Habit: black gooseberry is a tall, erect to prostrate shrub with maple-like leaves and reddish-brown stems. Branches are thickly covered with sharp, slender prickles and the leaf nodes and branch bases bear larger, thicker spines. The plant produces smooth leaves, deeply divided into 3-7 lobes; leaf margins are serrated. From mid spring to mid summer, clusters of 5-15 glandular flowers droop from the branches; they bear a saucer-shaped calyx and broad, pink to purple petals. Dark brown, bristly edible berries follow the flowers.
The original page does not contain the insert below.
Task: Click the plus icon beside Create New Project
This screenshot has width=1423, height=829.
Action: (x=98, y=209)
Ecology: this species is found in a variety of habitats, from moist forests and clearings to dry stream-banks and forested slopes of subalpine ridges. It typically grows on rotten wood. Ribes lacustre is widespread in North America, it can be found on both sides of the Cascades, from Alaska to California and east to the Great Lakes and Atlantic coast.
Growing conditions: full sun to partial shade or dappled light, in moist to moderately dry soil. This prickly shrub makes an excellent barrier hedge. Its fruits are very bland, but will provide abundant food for birds that make their nest in the thorny cover of the plant.
Northwestern native tribes used black gooseberry both as a food source and as medicine. They boiled the berries to make a tea to cure colds and diarrhea. The spines of Ribes lacustre are said to cause allergic reactions to some people.